De nuevo, sintió una sacudida repentina, sus nervios flotaban como humo sofocante y se encontró fuera del castillo. Reconoció el viejo Hoch Valley por las calles empedradas que lo recorrían y sus plazas de piedra antiguas. Solía ser un pueblo lleno de riquillos y nobleza bien posicionada frente al camino real.
Allí se desarrollaba una batalla entre los guardias que protegían las rejas del castillo contra la muchedumbre de civiles y soldados hostiles que se atacaban con furia, y estallidos de diferentes poderes que volaban por doquier.
Cada esquina o rincón que giraba su cabeza conocía a la muerte. Armas encantadas como espadas, dagas y arcos batallaban unas contra otras. Ewald bajó la cabeza y se dio cuenta de que ahora sostenía una daga ensangrentada, vestido como un hombre de la guardia real de los Valtre.
Cada vez, veía menos guardias sobrevivientes. Todos morían, y él era el siguiente. Cuando vio un rayo de luz que se dirigía contra su cuerpo y corrió lo más rápido que pudo, pero sintió otra sensación. El aire chocó con su cuerpo elevándose y cayó.
El terreno cambió, y ahora se vio dentro del lujoso Castillo Real, aún intacto. Era una estructura ornamentada con acabados florales, columnas góticas, puertas de madera tallada, y, en la entrada principal, una gran escalera que se dividía en dos por el espacio. Toda esa belleza gótica se desvanecía cada segundo agónico que pasaba.

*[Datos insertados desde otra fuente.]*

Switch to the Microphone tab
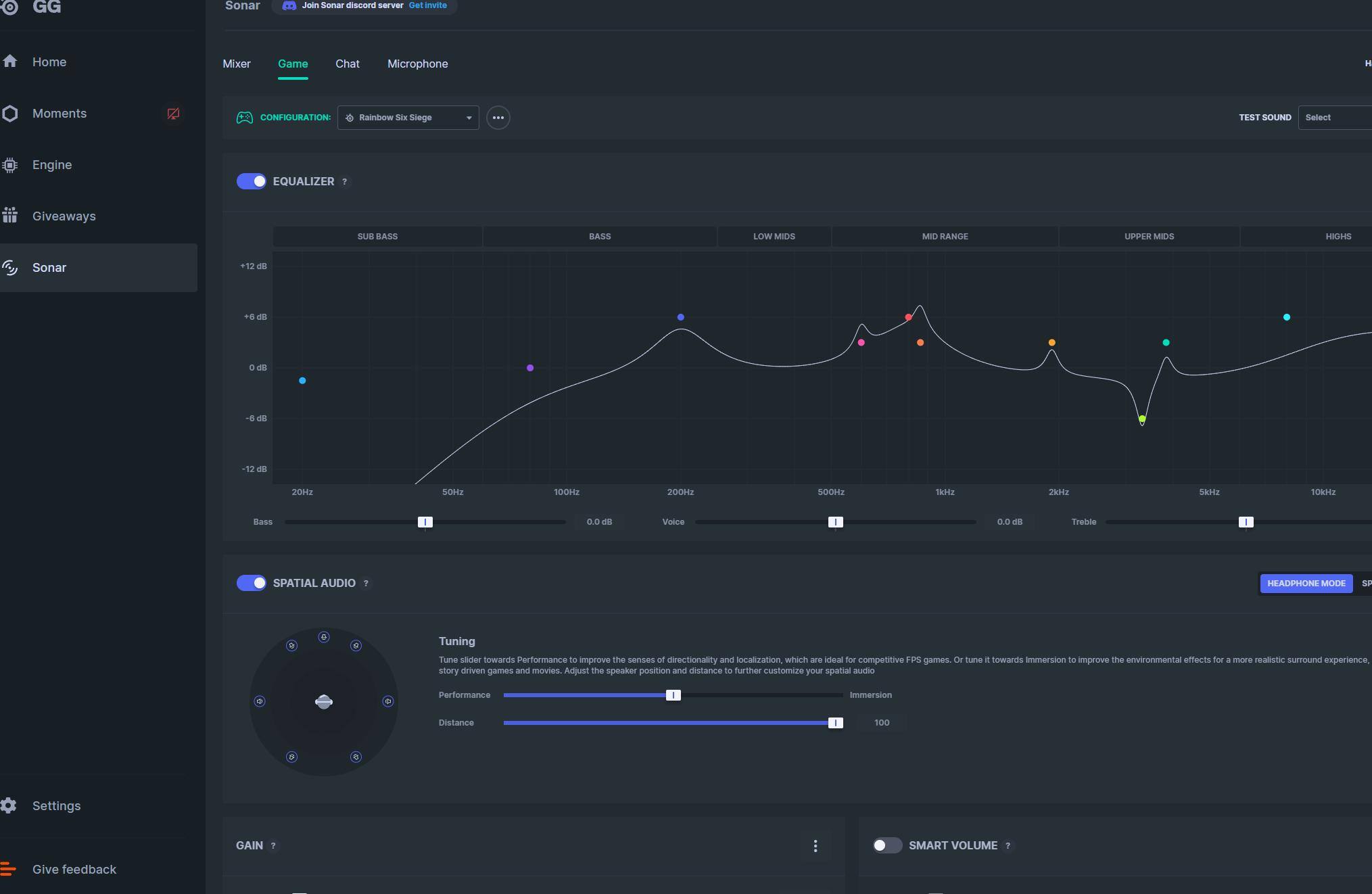The image size is (1372, 894). (x=417, y=64)
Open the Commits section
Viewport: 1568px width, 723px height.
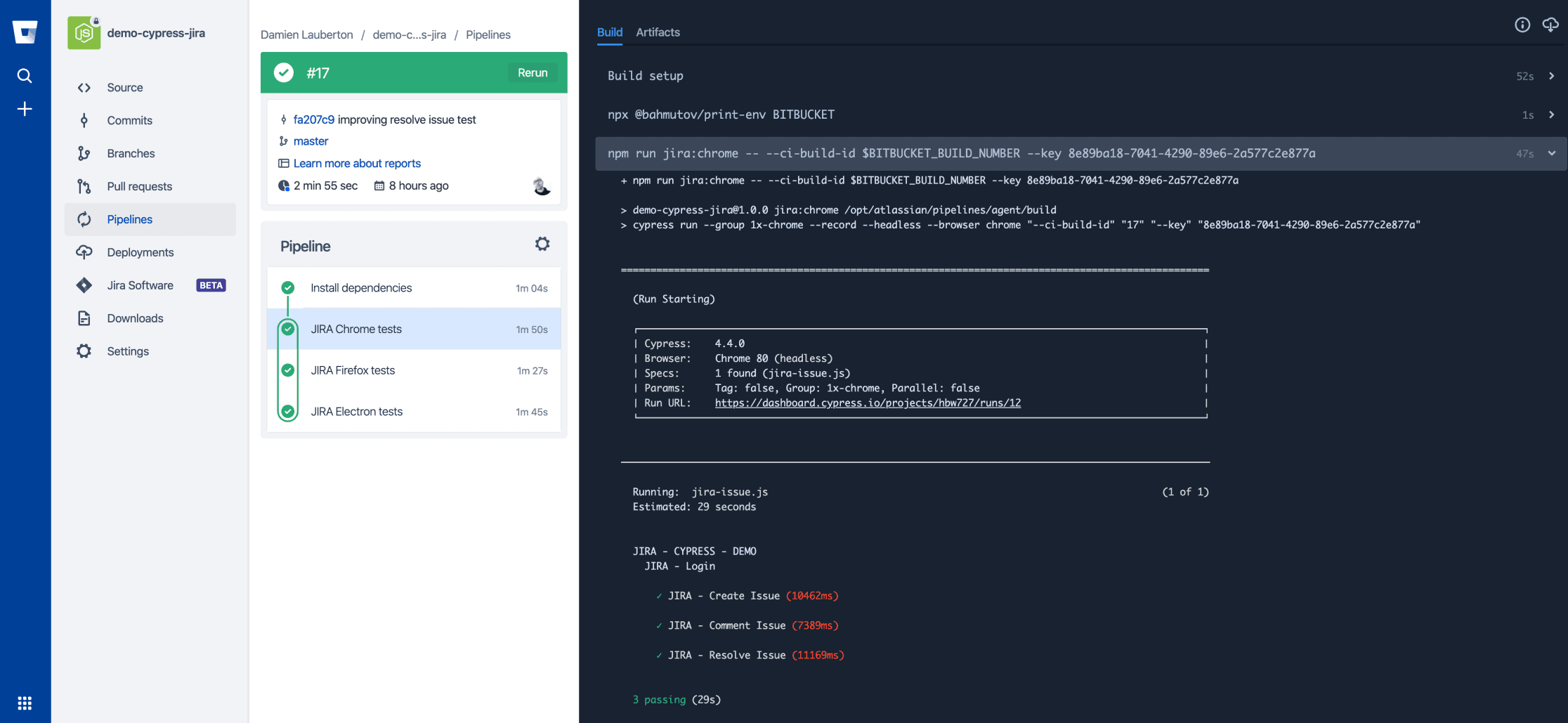[131, 120]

Las manchas de sangre que cubrían los pasillos y el bullicio de la gente oscurecían el lugar en una atmósfera siniestra. Los sirvientes y los nobles corrían desesperados, buscando a sus parientes y amigos para huir del infierno.
Ahora, Ewald usaba un traje lleno de patrones de color negro y morado ciruela. Un traje demasiado elegante, con el típico estilo gótico que vestía la gente de alta alcurnia.

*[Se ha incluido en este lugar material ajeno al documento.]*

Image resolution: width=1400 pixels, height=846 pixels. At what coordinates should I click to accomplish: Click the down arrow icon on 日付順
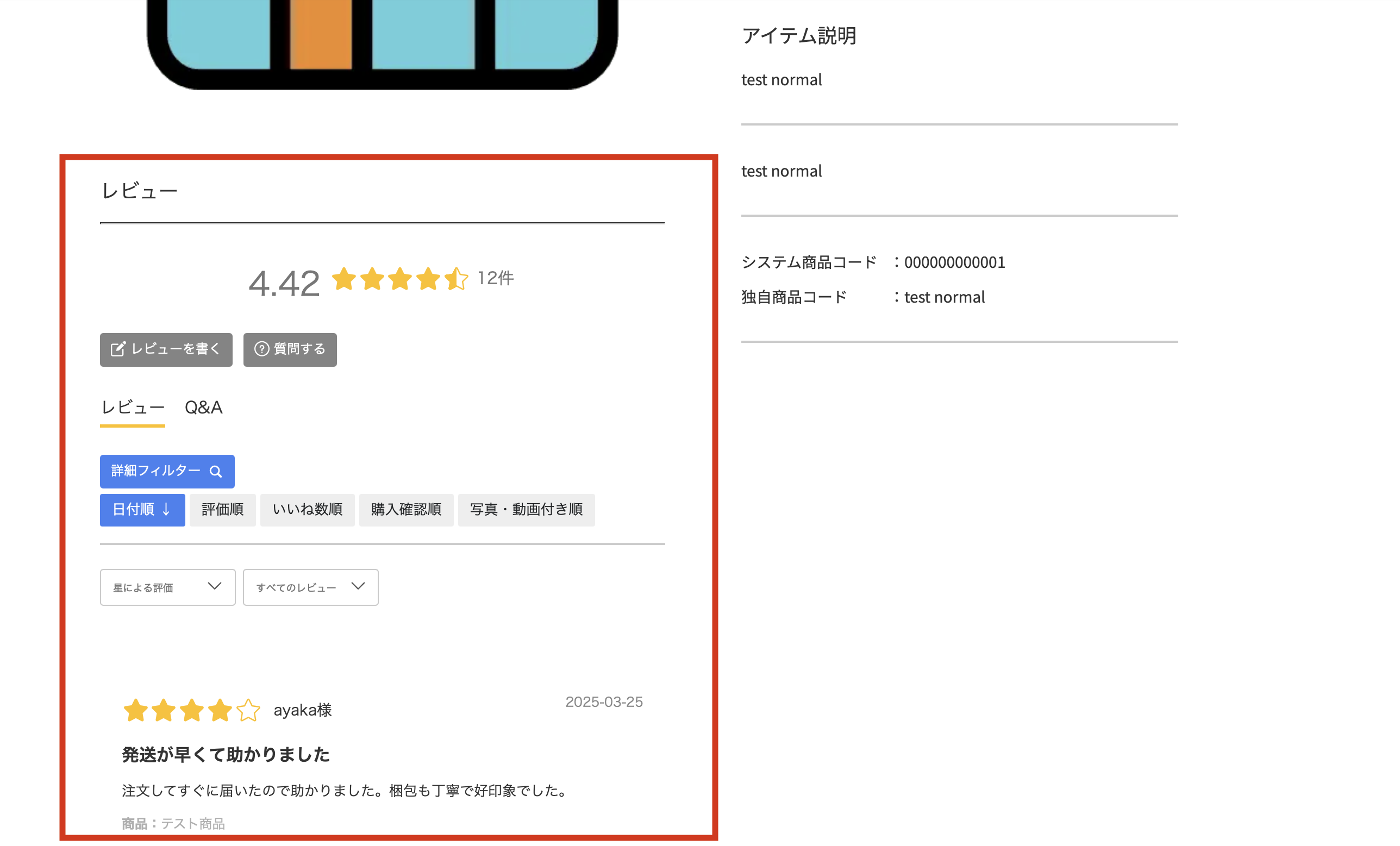(x=166, y=510)
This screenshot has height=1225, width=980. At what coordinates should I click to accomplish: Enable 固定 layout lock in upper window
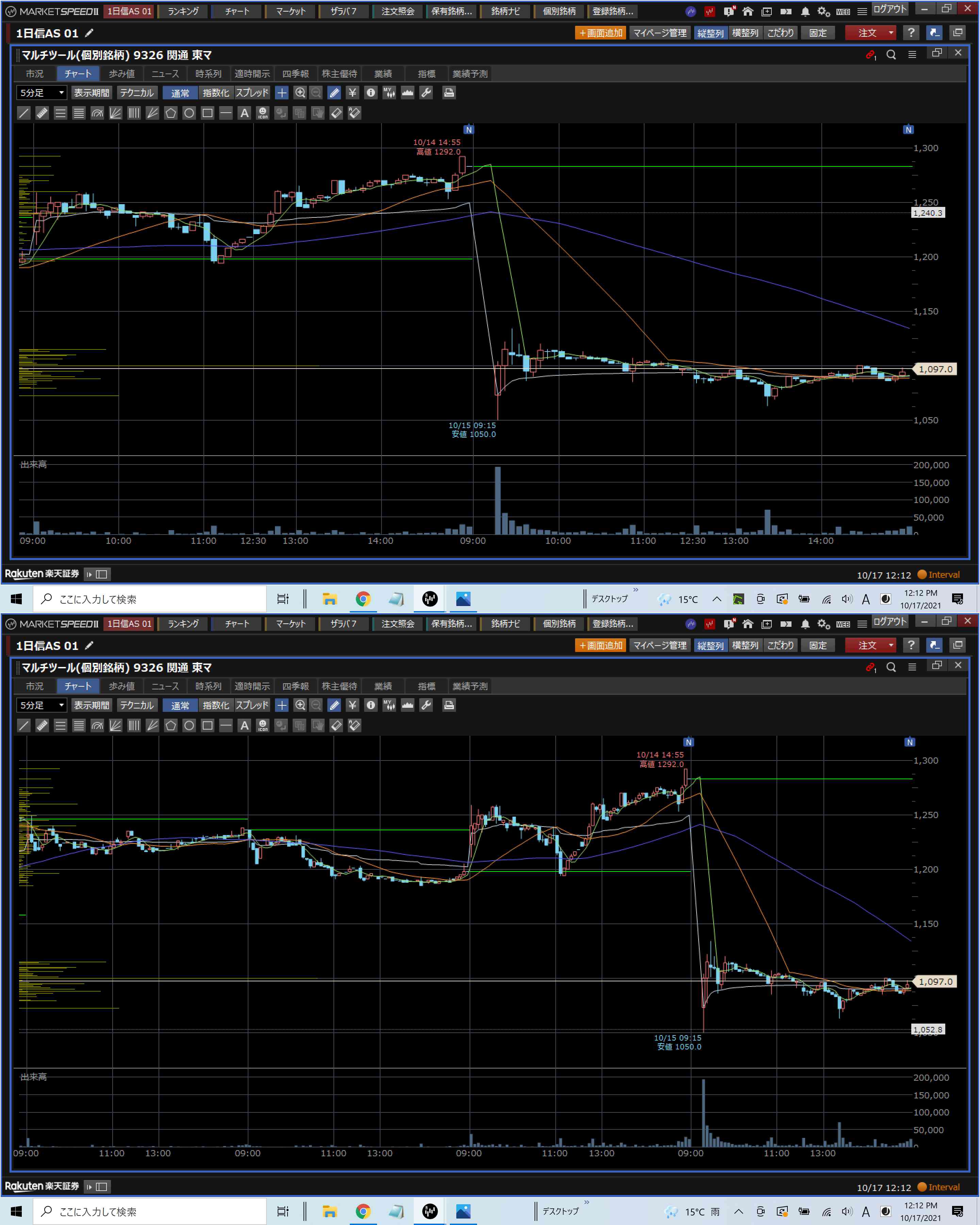point(818,33)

En otro pestañeo, reapareció en un salón cubierto de llamas que consumían los finos asientos del trono. Podía ver todo desde arriba, como si fuera un ave flotando entre el humo.
Al fondo del cuarto, reconoció el rostro delgado del rey Marcus Valtre de los libros que había leído. Tan solo tenía cuarenta años cuando murió. Sus pupilas destellaban en un verde intenso que derramaban lágrimas de frustración. Su piel pálida como la luna resplandecía en las llamas, y su cabello, tan oscuro como la noche brillaba de sudor por el ambiente infernal.

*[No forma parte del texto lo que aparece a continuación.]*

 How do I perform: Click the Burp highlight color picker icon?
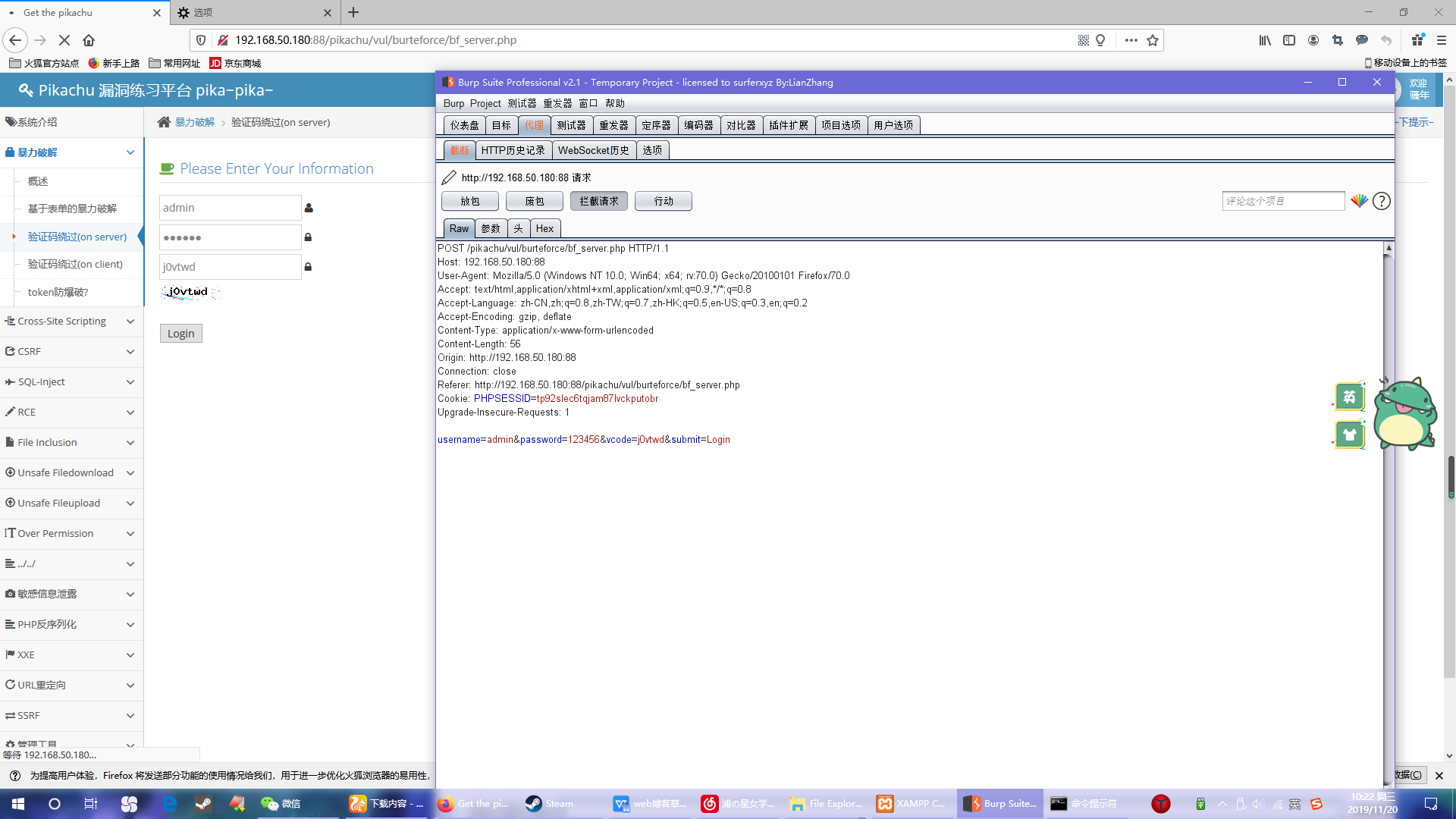[x=1359, y=201]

En sus brazos yacía muerta una mujer embarazada, envuelta en la tela de un estandarte quemado. Su tiara de diamantes derretida. Reconocía a esa mujer. Se sabía que la reina Jenae Valtre había sido la causa por la que el pacto de paz no funcionó, y su rostro completamente lleno de ampollas y quemaduras graves le daba la razón. Su estómago se retorció ante esa imagen.
Luego enfocó su vista en otra persona, el rey Arnold Friedrich con los puños envueltos en llamas y una aureola de fuego que lo protegía de los guardias reales.
Un destello ruidoso explotó tapando sus oídos. Ewald dio la vuelta atrás y ahora se encontraba en los legendarios túneles que se construyeron hace siglos bajo el reino.